La nouvelle loi fondamentale indûment imposée aux Togolais passe très mal. Autant sur la procédure par laquelle elle est imposée que l’”illégitimité” du parlement actuel qui légifère sur la question, les opposants à la nouvelle constitution se comptent dans tous les rangs. Pour l’économiste togolais et Commissaire chargé de l’Agriculture, des ressources en eau et de l’environnement à l’Uemoa, sur le principe du droit et de l’opportunité, dit NON à cette révision constitutionnelle.
Partis politiques, organisations de la société civile, juristes, artistes, bref, la liste des opposants à la nouvelle constitution s’allonge. L’opposition vent debout contre la nouvelle constitution. Les dénonciations et les moyens d’actions pour faire échec à ce que d’aucuns appellent “coup d’état constitutionnel” se multiplient.

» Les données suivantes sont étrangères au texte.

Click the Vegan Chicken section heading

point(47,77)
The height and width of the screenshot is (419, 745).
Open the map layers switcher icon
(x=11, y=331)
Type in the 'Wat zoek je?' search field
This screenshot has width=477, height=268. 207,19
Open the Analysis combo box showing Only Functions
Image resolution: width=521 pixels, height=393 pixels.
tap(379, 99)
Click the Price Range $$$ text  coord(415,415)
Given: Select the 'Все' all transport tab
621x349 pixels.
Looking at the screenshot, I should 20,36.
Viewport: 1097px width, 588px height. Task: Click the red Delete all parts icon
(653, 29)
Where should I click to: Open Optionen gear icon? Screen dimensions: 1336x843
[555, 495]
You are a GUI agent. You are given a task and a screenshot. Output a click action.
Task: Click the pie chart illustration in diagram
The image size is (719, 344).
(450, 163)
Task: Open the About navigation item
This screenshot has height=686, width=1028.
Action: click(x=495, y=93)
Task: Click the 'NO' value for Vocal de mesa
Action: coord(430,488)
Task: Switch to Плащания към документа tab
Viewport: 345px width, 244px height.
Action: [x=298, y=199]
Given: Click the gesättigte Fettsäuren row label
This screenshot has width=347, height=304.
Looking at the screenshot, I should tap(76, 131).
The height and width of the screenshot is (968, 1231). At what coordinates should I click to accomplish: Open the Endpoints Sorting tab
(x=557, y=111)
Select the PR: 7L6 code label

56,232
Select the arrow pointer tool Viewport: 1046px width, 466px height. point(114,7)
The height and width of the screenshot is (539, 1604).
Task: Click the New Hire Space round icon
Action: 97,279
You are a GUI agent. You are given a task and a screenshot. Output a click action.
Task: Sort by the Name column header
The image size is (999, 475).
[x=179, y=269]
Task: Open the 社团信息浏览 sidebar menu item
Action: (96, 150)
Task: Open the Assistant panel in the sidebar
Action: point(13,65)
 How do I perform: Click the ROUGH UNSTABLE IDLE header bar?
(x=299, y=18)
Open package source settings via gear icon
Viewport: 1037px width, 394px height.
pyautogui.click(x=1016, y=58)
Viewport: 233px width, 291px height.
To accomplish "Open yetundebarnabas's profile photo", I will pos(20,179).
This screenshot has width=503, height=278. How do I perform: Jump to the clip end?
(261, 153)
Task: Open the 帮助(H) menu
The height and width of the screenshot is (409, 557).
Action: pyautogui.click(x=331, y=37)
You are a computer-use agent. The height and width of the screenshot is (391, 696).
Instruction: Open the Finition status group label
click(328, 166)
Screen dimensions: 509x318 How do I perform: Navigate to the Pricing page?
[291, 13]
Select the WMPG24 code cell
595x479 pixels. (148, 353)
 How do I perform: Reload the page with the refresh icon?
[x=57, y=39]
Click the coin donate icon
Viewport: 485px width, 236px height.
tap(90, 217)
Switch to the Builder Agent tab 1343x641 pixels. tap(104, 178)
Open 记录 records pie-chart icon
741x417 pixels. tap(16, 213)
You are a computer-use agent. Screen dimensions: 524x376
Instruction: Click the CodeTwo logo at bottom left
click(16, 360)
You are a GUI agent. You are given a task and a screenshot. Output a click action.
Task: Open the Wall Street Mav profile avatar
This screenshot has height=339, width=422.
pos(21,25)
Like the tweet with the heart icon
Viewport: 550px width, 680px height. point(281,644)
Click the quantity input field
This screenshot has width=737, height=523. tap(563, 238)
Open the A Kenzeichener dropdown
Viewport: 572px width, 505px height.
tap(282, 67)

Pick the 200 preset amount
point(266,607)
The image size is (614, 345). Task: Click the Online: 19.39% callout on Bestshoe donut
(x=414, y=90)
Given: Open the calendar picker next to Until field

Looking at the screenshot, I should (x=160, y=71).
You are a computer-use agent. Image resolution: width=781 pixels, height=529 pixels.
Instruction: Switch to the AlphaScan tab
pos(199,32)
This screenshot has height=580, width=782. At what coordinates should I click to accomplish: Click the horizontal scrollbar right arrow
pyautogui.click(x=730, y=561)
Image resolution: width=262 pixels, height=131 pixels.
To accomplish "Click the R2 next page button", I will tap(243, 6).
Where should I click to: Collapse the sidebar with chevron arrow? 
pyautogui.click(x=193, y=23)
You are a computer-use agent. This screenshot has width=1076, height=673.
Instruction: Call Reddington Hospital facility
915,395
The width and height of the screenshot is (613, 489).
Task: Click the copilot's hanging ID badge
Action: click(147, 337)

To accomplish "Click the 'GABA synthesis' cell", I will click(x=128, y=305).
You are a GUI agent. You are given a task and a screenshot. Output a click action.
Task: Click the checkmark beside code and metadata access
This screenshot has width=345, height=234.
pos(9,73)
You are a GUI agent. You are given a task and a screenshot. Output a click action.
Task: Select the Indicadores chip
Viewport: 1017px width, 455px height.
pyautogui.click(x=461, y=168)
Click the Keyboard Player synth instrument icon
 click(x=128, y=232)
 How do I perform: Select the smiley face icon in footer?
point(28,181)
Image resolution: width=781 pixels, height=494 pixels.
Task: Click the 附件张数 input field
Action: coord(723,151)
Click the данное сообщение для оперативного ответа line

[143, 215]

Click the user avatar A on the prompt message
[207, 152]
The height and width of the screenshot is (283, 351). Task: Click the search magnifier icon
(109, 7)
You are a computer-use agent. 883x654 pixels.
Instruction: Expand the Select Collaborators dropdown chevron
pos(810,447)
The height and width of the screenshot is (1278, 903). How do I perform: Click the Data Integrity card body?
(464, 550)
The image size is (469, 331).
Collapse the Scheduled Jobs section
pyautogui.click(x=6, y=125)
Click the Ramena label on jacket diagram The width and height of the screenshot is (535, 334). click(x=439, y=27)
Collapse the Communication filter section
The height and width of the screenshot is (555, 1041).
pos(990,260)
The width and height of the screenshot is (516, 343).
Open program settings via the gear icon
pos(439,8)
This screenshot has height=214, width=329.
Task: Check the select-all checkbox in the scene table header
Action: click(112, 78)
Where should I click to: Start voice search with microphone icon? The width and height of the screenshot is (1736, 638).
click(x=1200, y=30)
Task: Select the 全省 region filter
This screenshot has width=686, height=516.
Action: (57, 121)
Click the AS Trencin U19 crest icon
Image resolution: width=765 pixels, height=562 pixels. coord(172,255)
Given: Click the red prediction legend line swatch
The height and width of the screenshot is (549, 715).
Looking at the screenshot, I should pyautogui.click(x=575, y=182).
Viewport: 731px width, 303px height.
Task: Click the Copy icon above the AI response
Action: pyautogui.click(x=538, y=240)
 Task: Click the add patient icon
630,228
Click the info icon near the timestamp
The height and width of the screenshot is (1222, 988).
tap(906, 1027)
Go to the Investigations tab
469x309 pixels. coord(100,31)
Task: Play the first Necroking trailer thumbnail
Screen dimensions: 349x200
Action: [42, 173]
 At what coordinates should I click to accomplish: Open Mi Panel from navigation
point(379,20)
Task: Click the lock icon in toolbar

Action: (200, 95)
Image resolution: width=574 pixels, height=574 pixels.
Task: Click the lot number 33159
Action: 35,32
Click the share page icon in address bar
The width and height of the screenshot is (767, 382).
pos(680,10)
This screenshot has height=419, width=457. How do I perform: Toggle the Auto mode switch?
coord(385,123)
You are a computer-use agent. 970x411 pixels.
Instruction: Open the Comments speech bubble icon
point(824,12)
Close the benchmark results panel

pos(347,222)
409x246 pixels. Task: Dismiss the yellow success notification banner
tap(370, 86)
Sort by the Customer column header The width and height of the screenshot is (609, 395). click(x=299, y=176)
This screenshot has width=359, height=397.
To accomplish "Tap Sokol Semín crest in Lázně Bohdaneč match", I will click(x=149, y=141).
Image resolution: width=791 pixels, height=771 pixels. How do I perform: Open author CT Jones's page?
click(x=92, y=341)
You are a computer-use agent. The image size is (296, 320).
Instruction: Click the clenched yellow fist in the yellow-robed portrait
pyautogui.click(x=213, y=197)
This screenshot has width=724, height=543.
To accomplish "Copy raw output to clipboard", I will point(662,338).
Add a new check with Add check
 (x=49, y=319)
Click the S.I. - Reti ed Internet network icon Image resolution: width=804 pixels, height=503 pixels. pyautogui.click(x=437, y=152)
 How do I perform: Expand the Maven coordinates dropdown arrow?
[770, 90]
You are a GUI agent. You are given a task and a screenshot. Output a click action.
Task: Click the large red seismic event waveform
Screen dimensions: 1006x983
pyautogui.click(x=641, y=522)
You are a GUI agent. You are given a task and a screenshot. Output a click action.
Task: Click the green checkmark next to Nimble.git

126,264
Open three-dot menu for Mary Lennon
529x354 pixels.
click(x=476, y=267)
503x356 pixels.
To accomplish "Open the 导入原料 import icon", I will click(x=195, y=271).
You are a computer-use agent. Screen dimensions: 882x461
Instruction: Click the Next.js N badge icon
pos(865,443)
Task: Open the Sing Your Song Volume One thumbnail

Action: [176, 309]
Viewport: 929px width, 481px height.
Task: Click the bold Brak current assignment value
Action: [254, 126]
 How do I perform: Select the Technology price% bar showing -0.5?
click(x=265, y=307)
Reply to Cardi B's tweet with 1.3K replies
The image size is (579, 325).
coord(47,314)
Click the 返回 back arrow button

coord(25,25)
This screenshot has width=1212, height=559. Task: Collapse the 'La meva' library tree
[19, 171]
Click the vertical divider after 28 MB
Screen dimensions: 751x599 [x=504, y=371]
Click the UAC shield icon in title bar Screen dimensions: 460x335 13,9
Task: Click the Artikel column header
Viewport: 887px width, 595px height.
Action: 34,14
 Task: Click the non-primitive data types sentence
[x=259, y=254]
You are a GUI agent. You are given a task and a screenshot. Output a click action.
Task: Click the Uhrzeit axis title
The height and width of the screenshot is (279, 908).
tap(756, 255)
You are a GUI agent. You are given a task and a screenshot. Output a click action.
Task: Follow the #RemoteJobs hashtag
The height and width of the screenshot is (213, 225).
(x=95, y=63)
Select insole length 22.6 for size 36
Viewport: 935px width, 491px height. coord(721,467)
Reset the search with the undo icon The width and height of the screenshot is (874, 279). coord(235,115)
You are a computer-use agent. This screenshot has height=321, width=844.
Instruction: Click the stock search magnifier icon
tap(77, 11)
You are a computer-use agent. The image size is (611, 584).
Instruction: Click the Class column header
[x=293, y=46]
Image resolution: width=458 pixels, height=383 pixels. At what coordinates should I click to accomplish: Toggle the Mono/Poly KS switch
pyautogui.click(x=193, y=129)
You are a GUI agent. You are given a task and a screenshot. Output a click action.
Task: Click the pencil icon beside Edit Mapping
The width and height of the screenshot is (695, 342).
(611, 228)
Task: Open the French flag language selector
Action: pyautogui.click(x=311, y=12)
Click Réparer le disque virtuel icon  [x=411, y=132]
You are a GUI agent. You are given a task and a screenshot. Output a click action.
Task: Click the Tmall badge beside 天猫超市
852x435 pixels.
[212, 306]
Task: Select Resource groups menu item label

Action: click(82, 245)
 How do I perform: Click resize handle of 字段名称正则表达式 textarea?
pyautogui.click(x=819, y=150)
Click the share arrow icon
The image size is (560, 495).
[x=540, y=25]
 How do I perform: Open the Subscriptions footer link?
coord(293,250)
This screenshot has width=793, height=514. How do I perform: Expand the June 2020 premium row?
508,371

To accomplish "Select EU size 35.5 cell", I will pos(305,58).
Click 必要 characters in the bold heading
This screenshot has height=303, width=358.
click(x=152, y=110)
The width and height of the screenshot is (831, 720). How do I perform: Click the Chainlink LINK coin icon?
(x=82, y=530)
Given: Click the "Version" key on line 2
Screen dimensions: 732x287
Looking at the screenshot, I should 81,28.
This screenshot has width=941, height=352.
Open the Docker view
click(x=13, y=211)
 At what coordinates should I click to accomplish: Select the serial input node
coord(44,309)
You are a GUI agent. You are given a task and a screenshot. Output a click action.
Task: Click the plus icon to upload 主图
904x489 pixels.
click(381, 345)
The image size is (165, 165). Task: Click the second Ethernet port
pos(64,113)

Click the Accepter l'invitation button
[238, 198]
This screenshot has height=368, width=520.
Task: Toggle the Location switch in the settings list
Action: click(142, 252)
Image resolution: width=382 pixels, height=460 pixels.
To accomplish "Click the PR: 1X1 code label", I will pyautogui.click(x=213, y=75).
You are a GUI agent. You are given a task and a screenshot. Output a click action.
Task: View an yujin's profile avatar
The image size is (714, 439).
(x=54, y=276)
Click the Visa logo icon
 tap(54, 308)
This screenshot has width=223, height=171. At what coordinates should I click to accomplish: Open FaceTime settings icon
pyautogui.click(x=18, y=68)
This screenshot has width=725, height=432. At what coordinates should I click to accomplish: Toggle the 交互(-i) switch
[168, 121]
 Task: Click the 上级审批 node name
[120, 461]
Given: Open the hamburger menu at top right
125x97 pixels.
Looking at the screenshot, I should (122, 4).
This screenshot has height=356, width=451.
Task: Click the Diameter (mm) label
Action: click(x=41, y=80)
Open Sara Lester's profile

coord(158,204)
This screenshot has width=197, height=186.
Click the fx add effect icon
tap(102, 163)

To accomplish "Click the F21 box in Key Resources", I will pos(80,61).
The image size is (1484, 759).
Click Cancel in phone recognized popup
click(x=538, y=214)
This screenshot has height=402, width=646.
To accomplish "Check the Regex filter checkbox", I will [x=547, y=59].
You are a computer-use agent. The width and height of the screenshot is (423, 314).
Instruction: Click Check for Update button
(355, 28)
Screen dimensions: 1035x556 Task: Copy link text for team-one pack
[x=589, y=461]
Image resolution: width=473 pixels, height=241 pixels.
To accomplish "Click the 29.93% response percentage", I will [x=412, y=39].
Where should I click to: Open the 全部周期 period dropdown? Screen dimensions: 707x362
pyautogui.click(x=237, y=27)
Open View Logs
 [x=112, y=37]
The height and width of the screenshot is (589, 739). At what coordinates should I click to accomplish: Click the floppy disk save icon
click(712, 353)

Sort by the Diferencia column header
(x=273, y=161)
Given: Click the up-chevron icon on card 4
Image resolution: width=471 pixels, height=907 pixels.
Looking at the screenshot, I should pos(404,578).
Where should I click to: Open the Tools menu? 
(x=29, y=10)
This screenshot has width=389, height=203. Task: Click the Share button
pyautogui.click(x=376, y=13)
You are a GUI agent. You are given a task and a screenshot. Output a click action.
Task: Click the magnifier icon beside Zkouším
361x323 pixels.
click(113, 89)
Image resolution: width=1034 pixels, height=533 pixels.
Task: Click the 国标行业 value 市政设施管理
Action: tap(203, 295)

Depuis l’étape du projet de loi, à l’étape actuelle de relecture en passant par le vote clandestin de la nouvelle constitution, les contestations se font vives. Elles sont insistantes sur les questions de l’opportunité à changer de constitution, de la violation de l’article 59 de la constitution de 92, de l’absence de débat sur cette phase cruciale de la vie de la nation.
“Je suis contre cette réforme constitutionnelle, sur le plan du principe et sur le plan de l’opportunité “, a clairement affiché le Prof Kako Nubukpo à RFI.
Et d’argumenter que la loi fondamentale d’un pays étant le “contrat social, le ferment du vivre ensemble, un contrat stabilisé (…) On prend un risque en le déstabilisant.”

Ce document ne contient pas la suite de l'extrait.